Written request
Copy these items word for word, starting at the line that contains "This screenshot has width=911, height=834." and stopping after the line that contains "Action: click(1568, 1497)".
★ ★ ★ ★ ★
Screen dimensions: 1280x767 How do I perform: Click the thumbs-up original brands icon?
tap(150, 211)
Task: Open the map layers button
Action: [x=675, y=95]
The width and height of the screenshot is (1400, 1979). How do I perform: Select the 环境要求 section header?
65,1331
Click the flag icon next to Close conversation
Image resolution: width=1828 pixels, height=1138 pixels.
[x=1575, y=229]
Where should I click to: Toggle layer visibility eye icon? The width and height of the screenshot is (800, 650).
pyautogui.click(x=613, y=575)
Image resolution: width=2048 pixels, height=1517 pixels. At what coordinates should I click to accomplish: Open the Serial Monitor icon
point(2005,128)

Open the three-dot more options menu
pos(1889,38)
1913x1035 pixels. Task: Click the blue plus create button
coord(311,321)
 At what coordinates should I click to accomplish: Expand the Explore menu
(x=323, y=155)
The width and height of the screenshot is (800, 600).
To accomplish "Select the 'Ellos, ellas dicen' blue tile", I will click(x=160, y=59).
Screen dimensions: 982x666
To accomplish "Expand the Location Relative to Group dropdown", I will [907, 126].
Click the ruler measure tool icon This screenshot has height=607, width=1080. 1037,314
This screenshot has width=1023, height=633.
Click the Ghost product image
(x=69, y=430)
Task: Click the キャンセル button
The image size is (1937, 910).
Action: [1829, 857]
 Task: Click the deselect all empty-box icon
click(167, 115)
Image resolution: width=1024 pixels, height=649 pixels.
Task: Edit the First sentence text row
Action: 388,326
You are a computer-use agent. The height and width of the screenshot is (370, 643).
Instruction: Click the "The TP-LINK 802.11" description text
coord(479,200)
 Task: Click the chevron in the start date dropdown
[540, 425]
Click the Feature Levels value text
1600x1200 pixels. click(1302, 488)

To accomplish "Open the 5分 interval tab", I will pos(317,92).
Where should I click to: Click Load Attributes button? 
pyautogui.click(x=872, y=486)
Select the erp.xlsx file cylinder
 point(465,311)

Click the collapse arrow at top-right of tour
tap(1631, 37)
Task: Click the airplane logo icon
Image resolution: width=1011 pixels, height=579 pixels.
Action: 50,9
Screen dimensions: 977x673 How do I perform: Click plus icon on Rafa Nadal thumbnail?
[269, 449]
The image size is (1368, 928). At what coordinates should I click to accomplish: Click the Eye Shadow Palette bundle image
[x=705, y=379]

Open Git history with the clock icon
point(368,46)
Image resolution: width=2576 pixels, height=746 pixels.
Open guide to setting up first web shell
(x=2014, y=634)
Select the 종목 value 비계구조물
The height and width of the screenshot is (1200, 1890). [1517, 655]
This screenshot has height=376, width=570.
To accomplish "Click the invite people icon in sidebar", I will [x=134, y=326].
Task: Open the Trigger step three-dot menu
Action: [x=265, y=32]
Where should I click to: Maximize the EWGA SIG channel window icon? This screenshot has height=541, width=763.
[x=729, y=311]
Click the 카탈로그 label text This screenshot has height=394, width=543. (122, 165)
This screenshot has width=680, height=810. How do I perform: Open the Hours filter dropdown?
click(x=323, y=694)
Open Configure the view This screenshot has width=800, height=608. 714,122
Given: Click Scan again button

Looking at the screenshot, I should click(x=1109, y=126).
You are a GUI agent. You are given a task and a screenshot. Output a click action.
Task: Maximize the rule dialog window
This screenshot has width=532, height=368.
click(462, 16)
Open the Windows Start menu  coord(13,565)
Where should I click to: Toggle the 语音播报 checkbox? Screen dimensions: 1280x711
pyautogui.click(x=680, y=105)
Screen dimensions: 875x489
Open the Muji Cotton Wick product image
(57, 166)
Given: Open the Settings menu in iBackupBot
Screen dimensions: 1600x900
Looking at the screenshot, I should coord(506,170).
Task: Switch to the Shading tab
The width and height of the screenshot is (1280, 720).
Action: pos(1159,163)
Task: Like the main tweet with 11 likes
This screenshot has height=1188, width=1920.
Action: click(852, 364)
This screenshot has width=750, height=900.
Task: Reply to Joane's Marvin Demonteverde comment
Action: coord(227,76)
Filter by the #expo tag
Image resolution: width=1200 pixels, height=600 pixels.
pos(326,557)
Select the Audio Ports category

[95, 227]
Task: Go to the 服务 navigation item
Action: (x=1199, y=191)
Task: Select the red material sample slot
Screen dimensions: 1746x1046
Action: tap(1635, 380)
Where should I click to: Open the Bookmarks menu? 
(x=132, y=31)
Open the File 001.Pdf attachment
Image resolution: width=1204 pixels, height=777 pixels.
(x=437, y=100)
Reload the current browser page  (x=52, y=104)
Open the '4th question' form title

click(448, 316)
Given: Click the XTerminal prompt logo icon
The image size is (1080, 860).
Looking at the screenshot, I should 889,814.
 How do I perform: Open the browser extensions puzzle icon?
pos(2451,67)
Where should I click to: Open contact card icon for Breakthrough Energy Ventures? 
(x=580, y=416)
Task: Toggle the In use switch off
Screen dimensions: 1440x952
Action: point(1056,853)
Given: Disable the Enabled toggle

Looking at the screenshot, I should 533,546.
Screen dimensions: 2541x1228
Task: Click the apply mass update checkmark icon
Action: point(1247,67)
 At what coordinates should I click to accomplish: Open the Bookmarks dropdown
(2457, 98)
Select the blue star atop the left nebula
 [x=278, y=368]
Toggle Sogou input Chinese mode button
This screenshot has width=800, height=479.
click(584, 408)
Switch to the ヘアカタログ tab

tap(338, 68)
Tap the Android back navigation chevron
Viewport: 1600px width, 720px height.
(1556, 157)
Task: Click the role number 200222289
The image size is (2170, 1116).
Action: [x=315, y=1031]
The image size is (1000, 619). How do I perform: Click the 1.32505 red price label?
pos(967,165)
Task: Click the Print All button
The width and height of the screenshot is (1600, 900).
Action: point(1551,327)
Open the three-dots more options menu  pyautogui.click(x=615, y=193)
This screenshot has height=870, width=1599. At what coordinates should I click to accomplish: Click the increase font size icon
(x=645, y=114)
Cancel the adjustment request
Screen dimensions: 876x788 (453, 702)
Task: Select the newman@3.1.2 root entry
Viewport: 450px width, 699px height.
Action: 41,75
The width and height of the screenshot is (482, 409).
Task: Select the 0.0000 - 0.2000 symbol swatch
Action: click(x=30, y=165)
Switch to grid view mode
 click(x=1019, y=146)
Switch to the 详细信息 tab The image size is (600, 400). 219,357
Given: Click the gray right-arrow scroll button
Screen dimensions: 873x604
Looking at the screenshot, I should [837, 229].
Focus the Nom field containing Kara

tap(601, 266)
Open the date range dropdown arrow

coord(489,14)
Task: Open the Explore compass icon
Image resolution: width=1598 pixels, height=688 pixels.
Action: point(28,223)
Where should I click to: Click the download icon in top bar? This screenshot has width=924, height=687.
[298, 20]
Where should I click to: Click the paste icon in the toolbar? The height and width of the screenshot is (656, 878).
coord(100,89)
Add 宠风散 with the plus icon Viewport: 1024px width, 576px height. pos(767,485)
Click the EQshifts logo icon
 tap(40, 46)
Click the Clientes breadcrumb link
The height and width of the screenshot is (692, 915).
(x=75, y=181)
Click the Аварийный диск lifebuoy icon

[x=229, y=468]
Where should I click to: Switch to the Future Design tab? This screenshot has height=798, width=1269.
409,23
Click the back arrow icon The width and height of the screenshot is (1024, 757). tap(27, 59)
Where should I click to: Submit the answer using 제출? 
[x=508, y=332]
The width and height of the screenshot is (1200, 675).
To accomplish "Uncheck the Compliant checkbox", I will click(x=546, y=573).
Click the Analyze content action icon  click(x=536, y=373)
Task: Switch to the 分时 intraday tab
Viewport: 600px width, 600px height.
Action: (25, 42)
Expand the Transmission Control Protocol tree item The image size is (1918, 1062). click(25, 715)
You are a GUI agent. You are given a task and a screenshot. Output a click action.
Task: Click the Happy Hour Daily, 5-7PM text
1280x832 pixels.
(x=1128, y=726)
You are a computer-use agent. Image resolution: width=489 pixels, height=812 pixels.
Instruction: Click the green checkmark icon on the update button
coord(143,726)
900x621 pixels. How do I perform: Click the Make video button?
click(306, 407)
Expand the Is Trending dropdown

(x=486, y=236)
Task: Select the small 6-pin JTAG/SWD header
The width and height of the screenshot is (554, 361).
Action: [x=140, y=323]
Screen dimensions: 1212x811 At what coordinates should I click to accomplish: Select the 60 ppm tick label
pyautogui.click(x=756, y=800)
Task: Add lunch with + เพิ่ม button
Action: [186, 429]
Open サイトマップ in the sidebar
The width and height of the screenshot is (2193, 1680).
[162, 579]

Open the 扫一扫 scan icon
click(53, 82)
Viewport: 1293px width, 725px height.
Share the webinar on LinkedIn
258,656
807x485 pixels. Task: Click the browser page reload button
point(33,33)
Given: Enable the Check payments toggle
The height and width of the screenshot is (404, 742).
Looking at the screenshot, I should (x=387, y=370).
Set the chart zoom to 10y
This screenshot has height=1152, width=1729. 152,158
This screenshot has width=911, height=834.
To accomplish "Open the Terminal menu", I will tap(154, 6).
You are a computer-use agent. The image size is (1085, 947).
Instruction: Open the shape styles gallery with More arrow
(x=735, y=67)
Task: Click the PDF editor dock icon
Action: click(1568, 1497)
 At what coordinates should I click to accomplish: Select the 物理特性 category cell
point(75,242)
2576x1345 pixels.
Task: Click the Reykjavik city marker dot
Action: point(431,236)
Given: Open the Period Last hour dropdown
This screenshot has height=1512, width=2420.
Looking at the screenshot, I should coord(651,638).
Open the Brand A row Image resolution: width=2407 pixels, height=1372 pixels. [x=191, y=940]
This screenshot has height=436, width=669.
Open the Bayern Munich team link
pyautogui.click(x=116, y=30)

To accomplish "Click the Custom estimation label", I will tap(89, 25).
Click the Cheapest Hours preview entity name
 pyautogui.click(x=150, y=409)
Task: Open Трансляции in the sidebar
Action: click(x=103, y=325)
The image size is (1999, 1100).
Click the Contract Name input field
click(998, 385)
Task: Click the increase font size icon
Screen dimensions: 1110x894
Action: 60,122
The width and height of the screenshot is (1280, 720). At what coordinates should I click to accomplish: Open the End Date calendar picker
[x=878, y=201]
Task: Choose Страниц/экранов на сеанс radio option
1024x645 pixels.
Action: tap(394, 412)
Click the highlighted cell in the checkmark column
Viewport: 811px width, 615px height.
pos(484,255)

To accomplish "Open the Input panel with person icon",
★ ★ ★ ★ ★
Solution
This screenshot has width=911, height=834.
To accomplish "Open the Terminal menu", I will tap(154, 6).
You are a computer-use agent. The image size is (1085, 947).
Instruction: Open the shape styles gallery with More arrow
(x=735, y=67)
Task: Click the PDF editor dock icon
Action: click(1568, 1497)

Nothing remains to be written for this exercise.